Highlighting specific innovations, Mims discusses startups like Positron that are pioneering specialized inference chips.
Bel Lin:
"What's unique about their approach to building these inference chips?" (09:57)
Christopher Mims:
"Positron... designing chips that were only for delivering the kind of AI that... chatbots... transformer architecture... stripping down what they can do and really focusing it on AI." (09:57 - 10:32)
Positron's strategy involves creating chips tailored exclusively for prevalent AI tasks, such as running transformer-based models, thereby enhancing efficiency and reducing unnecessary power usage by eliminating non-essential functionalities.
Despite advancements in chip efficiency, Mims identifies energy production as a critical bottleneck hindering AI's sustainable growth.
Bel Lin:
"Why is energy production the biggest bottleneck?" (10:43)
Christopher Mims:
"You can build these huge data centers, you can fill them with chips. Where do you get the power from?... having to produce power on site from fossil fuels... increasing electricity bills for everybody." (10:43 - 11:16)
Mims underscores that even with more efficient chips, the fundamental issue lies in the limited capacity of power grids to supply the necessary energy. This shortfall forces companies to rely on on-site fossil fuel power generation, which is neither sustainable nor environmentally friendly, and ultimately impacts consumer energy costs.
The episode concludes by reinforcing the intertwined futures of digital media and AI technology. YouTube's strategic maneuvers are reshaping content consumption paradigms, challenging traditional media powerhouses, while the race to develop energy-efficient AI chips is critical to sustaining the explosive growth and deployment of artificial intelligence technologies.

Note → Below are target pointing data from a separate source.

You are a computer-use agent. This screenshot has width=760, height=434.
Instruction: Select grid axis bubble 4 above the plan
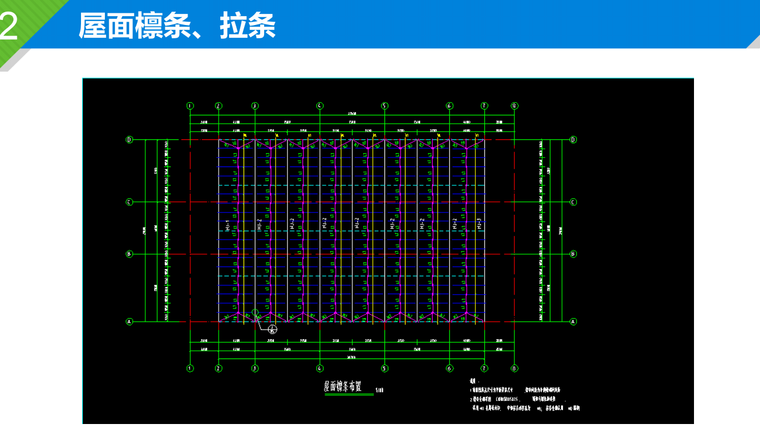point(319,106)
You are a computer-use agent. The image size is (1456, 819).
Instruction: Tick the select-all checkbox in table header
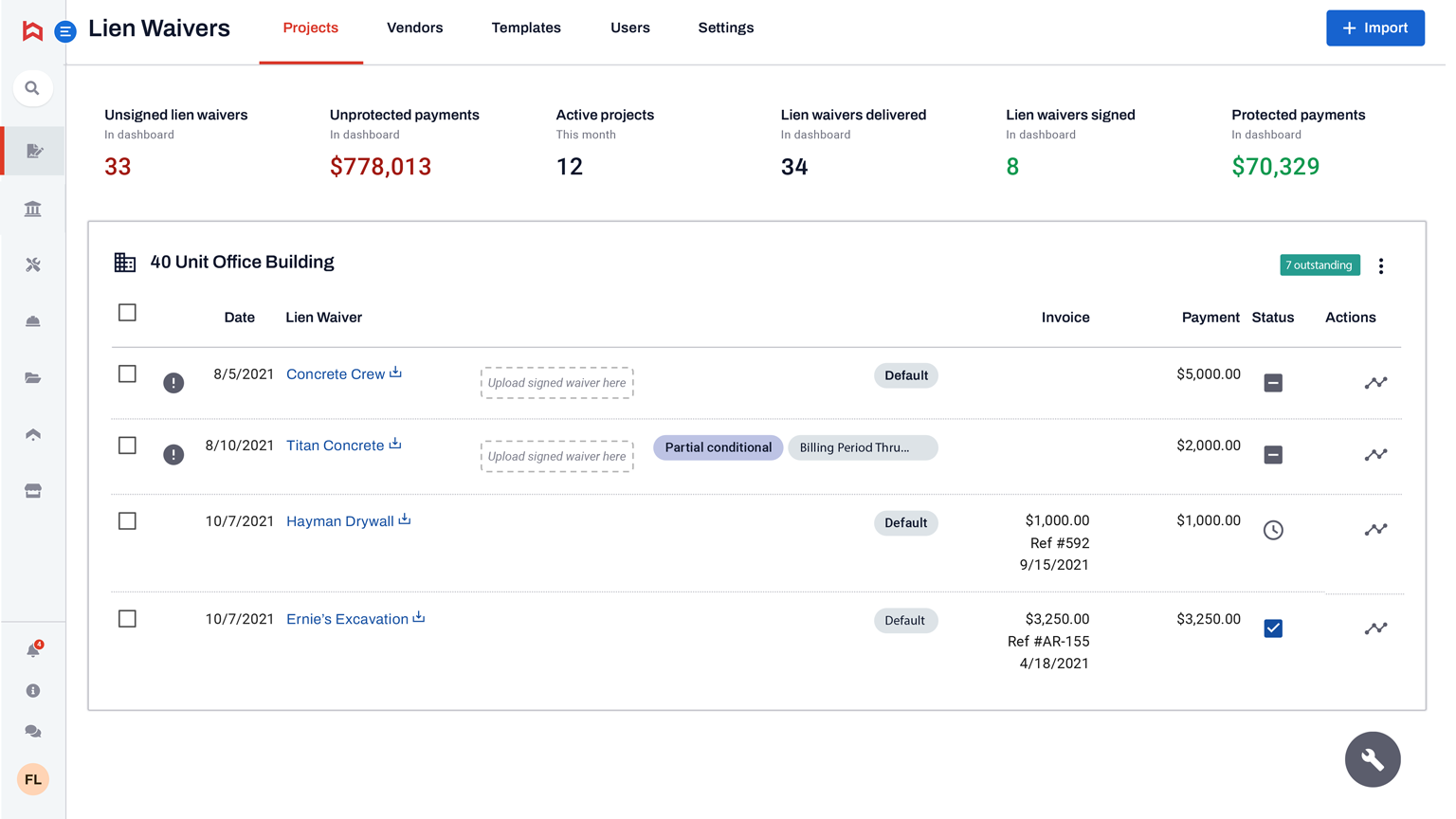[127, 313]
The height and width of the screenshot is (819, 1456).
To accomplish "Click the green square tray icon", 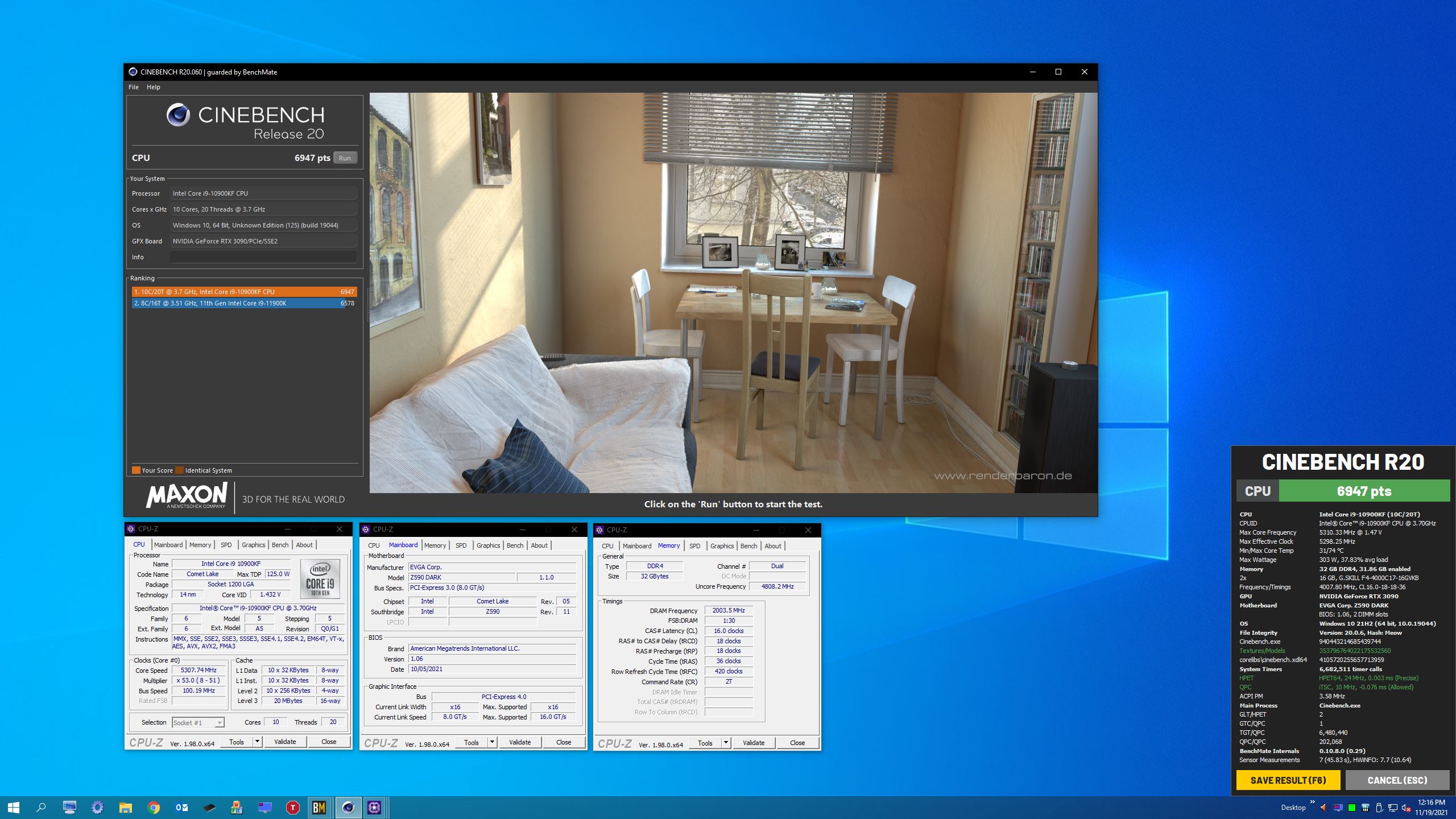I will [x=1352, y=808].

Bel Lin wraps up the briefing, acknowledging the contributions of the team and previewing upcoming segments, ensuring listeners remain informed on the pivotal tech developments shaping our world.
Notable Quotes:
This summary provides an overview of the key discussions and insights from the episode "Can These New Chips Solve AI’s Energy Problem?" of the WSJ Tech News Briefing. For a more detailed exploration, listening to the full episode is recommended.